Japie se gunsteling- self-saucing citrus pudding


It’s almost like nature knows, as winter breaks and our moods become more contemplative, there’s one thing that never ceases to brighten up my day. The first sight of citrus evokes so many memories and emotions, like baking Japie se Gunsteling with my Ouma, tearing the skin of a lemon or orange open, releasing a spray of citrus oils into the air, and breathing in its fresh and comforting fragrances. The inspiration I get from one such moment is enough to fill a whole seasonal menu. But not everyone knows just how valuable an ingredient citrus is, and I for one think it’s time to rediscover this gem.

How to get the most out of citrus- It’s not just about the juice

Apart from the seeds, which will always taste bitter no matter what, using the skin (or indeed the whole fruit) can take your cooking to a whole new level.

Roasting any kind of citrus (as you would a vegetable) makes it slightly sweeter, which is great for citruses like lemon or grapefruit that can sometimes be overpoweringly sour or bitter.

Similarly, adding wedges or slices of any kind of citrus to fish and chicken before popping it in the oven gives the dish an instant but oh so complementary flavour boost.

The zest, of course, is much better at giving a dish a lemony, orangey, limey, or grapefruity taste than the juice alone, which can often change its flavour depending on how it’s cooked.

Mix it up

Lemon has the uncanny ability to bring out the best in most other flavours, but don’t deny yourself the opportunity to get better acquainted with the rest of the family.

When making vinaigrettes, for instance, go for an abundance of flavours. More specifically, let sweet and sour battle it out in the same dish by mixing citrus or experimenting with various types of vinegars, like rice and wine vinegars.

Also, try adding a twist to your dish by combining two types of citrus. They might belong to the same family, but lime and lemon are on opposite ends of the flavour spectrum, for instance, so things can get really interesting.

Beware its wanton ways

Never let your fear of trying new things in the kitchen hold you back from bringing citrus into your culinary arsenal, but there are one or two ground rules worth making a mental note of:

While a splash of citrus can tart up a creamy sauce to great effect, too much of it can make the cream curdle, so keep a watchful eye on your quantities when working with dairy.

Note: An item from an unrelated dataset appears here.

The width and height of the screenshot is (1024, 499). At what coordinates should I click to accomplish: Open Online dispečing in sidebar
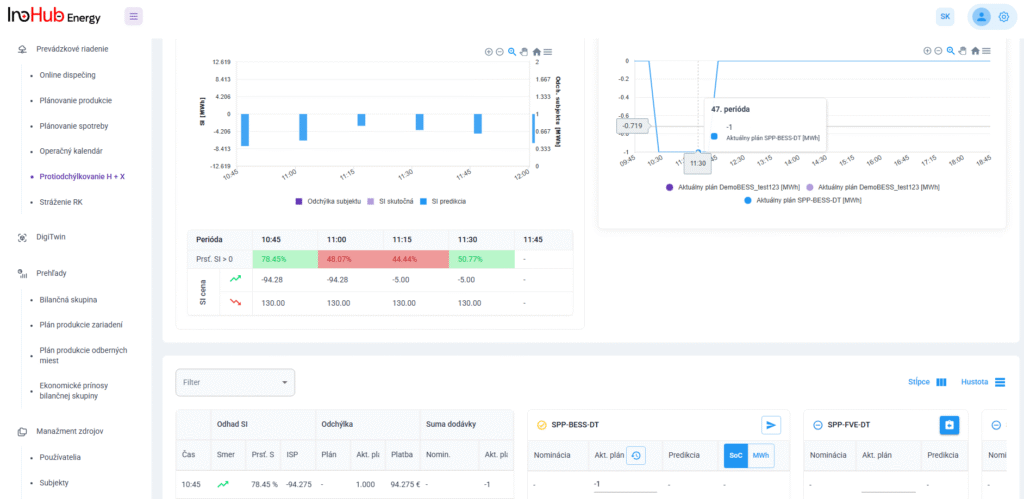pos(67,75)
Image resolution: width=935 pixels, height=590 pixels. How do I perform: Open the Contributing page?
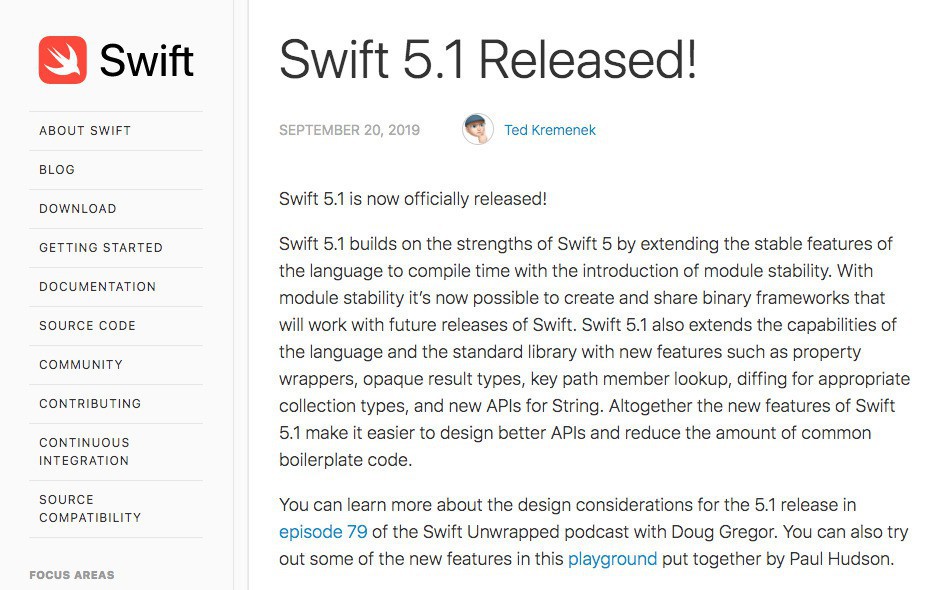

As soon as it leaves the pith, the zest starts to lose its flavour. Rule of thumb: zest with zeal and use immediately. Also, don’t be afraid to cut the zest off with a paring knife and to cut it into thin strips. It just finishes off a seafood dish beautifully – an effect not as easily achieved with grated zest.

When cooking with citrus juice, try to keep your excitement under control and add it towards the end rather from the get-go. The longer the juice cooks, the more it takes on a bitter, medicinal quality. When added at the end, it freshens up the dish.


3 eggs, separated

250 g (300 ml) caster sugar

375 ml milk

55 g (100 ml) cake flour

310 ml orange juice

30 ml lemon juice

finely grated peel of 1 orange

40 g (45 ml) butter, melted


Preheat the oven to 180 °C. Beat the egg yolks and sugar until light and fluffy.

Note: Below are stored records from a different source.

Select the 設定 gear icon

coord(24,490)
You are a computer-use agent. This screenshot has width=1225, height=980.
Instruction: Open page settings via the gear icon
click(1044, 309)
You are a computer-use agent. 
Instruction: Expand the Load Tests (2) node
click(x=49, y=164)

Add half the milk to the egg mixture and beat for 2 minutes.

Add the flour and the rest of the milk, and beat thoroughly.

Add the orange juice, lemon juice, orange rind and melted butter and mix well.

Beat the egg whites until stiff before folding it into the mixture.

Butter a tea or coffee cup, spooning in the mixture and repeating until you have filled the desired amount of cups. Then, place the cups on an oven dish and fill it halfway with boiling water to keep the puddings moist.

Carefully place the puddings in the oven for 45 minutes. A crust will form over the top, sealing in the sauce below. Serve warm.